Your objective:
Your task is to find every line of the data that holds the string "computer" and copy it.

• • •

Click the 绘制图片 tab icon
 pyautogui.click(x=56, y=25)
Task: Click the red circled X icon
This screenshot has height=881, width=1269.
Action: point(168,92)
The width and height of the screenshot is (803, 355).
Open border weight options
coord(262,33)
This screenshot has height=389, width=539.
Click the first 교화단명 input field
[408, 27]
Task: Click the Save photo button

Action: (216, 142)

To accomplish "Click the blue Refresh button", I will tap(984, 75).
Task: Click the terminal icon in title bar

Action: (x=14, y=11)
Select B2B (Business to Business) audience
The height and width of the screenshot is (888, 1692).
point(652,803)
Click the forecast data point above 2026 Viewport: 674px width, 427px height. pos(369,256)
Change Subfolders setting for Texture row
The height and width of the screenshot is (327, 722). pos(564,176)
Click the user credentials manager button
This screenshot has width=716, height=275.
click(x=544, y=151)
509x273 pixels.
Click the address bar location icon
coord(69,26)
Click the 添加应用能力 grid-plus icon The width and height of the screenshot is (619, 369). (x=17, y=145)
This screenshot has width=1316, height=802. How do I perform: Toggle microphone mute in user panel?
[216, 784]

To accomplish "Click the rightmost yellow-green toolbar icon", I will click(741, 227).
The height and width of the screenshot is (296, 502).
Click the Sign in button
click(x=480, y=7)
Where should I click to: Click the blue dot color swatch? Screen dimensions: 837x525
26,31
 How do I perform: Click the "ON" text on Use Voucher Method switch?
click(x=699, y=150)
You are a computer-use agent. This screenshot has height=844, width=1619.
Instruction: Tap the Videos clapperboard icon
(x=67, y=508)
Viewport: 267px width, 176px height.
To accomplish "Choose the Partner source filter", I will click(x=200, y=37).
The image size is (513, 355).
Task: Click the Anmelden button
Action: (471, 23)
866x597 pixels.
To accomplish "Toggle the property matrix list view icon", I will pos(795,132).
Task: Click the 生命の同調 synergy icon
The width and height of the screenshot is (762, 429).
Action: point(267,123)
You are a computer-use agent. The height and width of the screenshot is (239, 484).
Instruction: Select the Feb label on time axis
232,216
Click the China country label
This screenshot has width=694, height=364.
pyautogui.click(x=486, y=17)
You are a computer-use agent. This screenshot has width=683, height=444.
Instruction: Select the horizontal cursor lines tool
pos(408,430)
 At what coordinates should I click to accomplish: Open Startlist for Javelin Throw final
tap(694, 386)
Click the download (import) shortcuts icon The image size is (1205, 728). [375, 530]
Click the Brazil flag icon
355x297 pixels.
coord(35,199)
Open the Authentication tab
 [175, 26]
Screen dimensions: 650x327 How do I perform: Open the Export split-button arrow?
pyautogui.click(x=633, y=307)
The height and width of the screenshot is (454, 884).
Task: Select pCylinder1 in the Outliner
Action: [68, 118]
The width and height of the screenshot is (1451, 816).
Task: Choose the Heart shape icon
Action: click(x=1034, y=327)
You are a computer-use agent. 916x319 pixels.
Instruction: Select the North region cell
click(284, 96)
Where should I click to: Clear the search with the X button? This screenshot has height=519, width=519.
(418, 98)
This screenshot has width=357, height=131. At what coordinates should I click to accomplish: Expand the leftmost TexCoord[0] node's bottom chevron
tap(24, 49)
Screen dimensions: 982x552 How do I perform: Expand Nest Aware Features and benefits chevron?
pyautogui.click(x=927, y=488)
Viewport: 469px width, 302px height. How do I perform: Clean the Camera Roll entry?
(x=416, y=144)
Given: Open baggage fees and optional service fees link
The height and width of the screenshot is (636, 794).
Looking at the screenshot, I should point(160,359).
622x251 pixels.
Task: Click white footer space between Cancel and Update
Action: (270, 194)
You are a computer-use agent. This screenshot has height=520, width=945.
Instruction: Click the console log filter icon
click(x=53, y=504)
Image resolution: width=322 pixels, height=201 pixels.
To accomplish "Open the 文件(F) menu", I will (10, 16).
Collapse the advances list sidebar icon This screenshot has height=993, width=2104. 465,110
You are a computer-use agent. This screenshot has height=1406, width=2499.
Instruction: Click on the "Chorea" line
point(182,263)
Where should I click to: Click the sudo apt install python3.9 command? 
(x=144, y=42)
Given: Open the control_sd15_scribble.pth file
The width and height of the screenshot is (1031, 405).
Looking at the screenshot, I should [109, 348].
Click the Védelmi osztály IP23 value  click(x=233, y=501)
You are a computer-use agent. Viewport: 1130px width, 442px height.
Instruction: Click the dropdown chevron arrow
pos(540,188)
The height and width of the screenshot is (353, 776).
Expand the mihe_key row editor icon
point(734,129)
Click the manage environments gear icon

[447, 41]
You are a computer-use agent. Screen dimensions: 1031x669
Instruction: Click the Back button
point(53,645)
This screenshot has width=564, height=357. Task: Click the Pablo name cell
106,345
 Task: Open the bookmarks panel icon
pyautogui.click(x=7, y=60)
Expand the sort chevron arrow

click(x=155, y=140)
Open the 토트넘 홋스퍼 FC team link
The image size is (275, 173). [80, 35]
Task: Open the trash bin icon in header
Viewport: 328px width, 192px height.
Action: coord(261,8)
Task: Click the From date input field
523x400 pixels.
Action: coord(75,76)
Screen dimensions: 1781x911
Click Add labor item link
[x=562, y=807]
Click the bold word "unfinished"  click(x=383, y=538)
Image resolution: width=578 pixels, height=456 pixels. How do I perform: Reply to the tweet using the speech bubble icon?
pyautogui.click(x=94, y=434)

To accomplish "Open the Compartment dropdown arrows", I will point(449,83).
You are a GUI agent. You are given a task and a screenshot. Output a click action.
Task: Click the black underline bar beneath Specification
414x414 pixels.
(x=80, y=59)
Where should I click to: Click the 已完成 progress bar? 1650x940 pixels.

• • •

Solution to this problem:
You are a computer-use agent. This screenshot has height=844, width=1619.
You are a computer-use agent. The height and width of the screenshot is (239, 484).
You are a computer-use agent. This screenshot has width=683, height=444.
You are a computer-use agent. 916x319 pixels.
You are a computer-use agent. This screenshot has height=520, width=945.
You are a computer-use agent. This screenshot has height=1406, width=2499.
You are a computer-use agent. Viewport: 1130px width, 442px height.
You are a computer-use agent. Screen dimensions: 1031x669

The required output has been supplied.